Rechtliche Aspekte bei Nervschädigung nach Anästhesie
Im Zusammenhang mit Nervschädigungen nach einer Anästhesie bei zahnärztlichen Behandlungen gibt es einige rechtliche Aspekte zu beachten. Das Oberlandesgericht (OLG) Hamm hat in einem Urteil (Az.: 26 U 199/15) entschieden, dass Zahnärzte über alternative Methoden zur Betäubung aufklären müssen. Andernfalls können sie auch bei einem fehlerfreien Eingriff für gesundheitliche Folgen der Narkose haften.

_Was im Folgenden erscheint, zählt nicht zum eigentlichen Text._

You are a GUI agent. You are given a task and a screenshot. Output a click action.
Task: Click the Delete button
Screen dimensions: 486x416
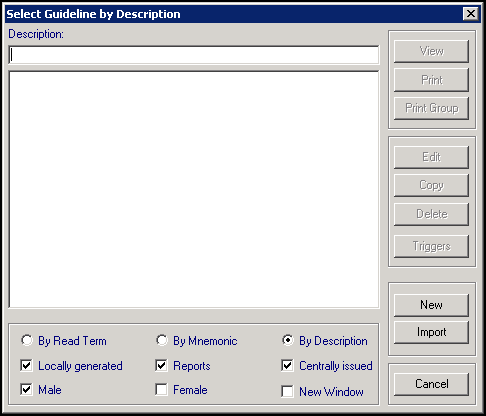click(431, 214)
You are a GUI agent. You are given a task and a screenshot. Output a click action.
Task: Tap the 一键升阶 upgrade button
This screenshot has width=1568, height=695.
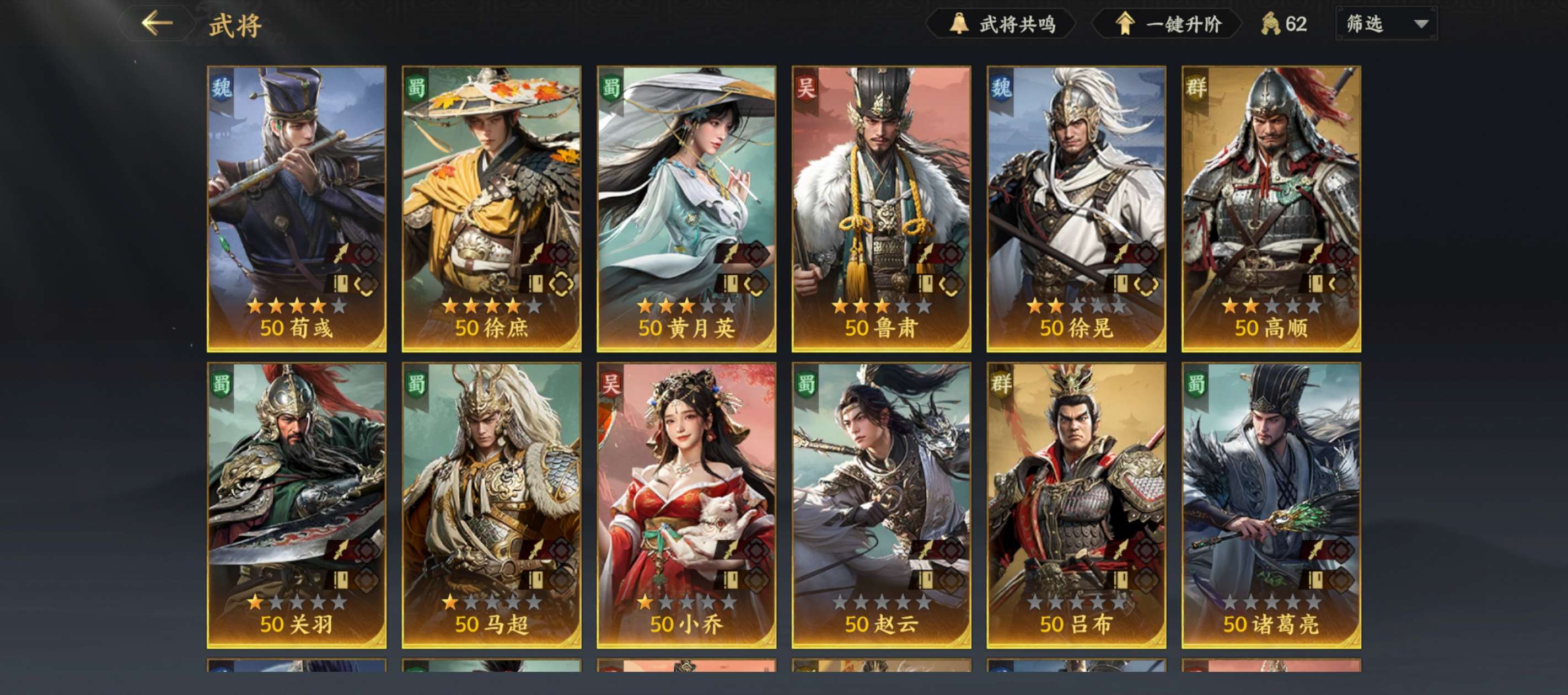coord(1167,24)
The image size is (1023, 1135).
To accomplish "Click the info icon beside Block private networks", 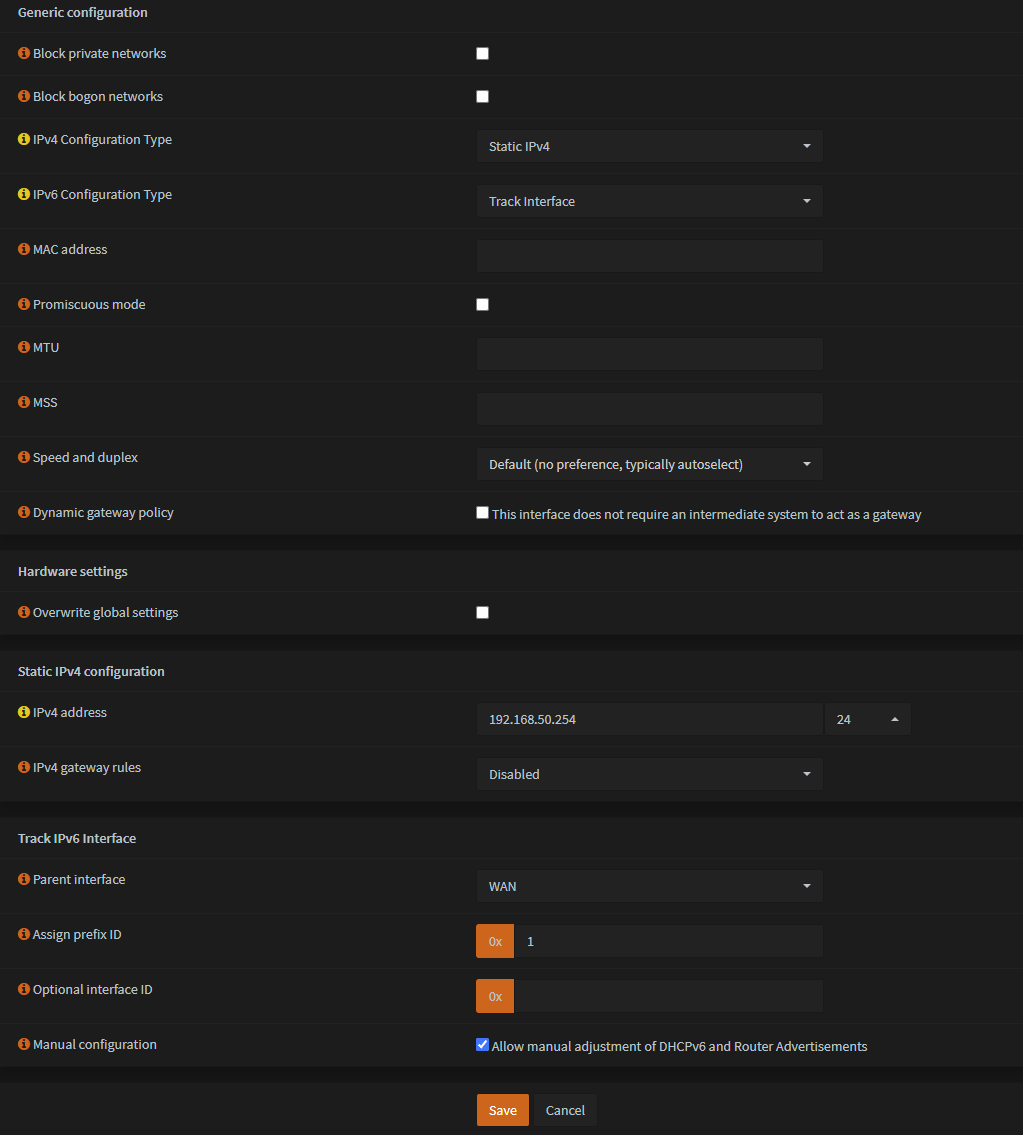I will pos(24,54).
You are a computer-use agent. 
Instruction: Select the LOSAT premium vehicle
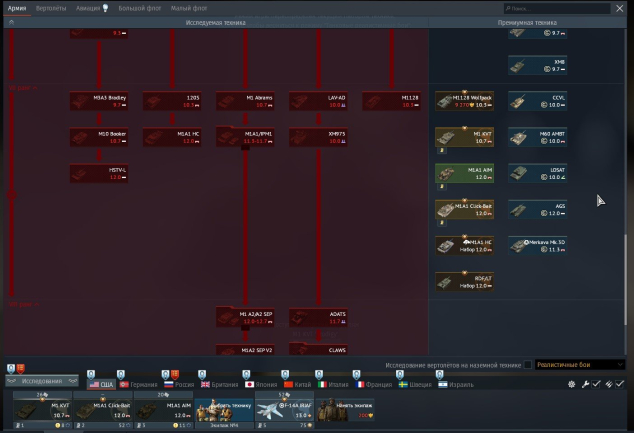point(537,173)
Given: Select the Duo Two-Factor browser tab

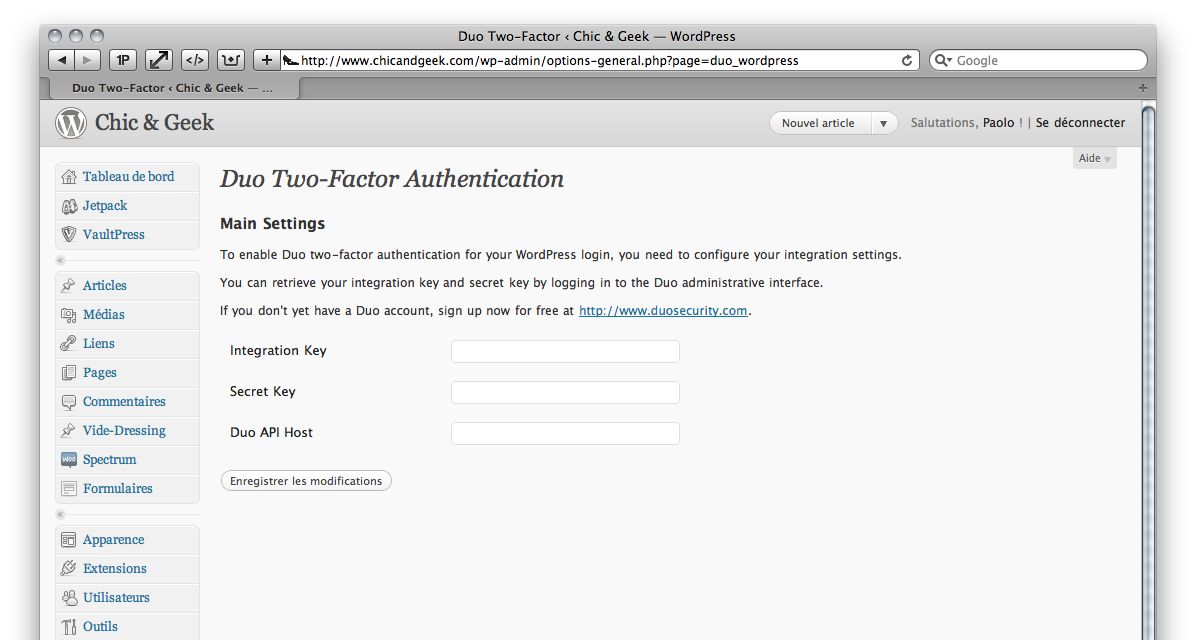Looking at the screenshot, I should (x=171, y=88).
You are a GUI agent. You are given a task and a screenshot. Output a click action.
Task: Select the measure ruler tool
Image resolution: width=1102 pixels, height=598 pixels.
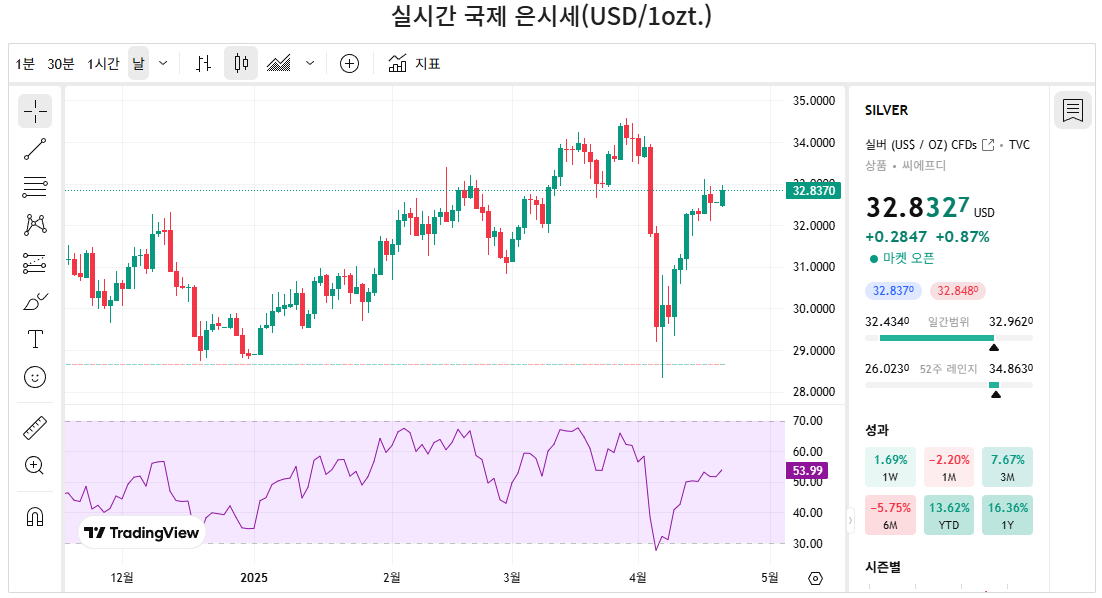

In dem Fall hatte ein Patient nach einer Leitungsanästhesie eine taube und kribbelnde Zunge. Das Gericht sprach ihm ein Schmerzensgeld zu, da der Zahnarzt versäumt hatte, ihn über die Möglichkeit einer intraligamentären Anästhesie aufzuklären. Diese sei eine echte Alternative gewesen und habe auch bereits zum Standard in der ambulanten zahnmedizinischen Praxis gehört.
Dieses Urteil zeigt, dass es im Zusammenhang mit der Anästhesie im Rahmen einer Zahnbehandlung noch Unklarheiten gibt und Zahnärzte verpflichtet sind, ihre Patienten umfassend über die verschiedenen Anästhesiemethoden und deren Risiken aufzuklären.
Persönliche Erfahrungen und Ratschläge
Viele Betroffene berichten, dass das Taubheitsgefühl der Zunge nach einer Narkose sehr unangenehm sein kann und die Lebensqualität beeinträchtigt. Einige berichten von Schwierigkeiten beim Sprechen, Essen oder Schmecken. Es ist wichtig, sich in solchen Fällen nicht entmutigen zu lassen und aktiv nach Lösungen zu suchen.
Einige Betroffene haben positive Erfahrungen mit Vitamin-B-Präparaten, Physiotherapie oder alternativen Behandlungsmethoden gemacht. Es kann auch hilfreich sein, sich mit anderen Betroffenen auszutauschen und sich gegenseitig zu unterstützen.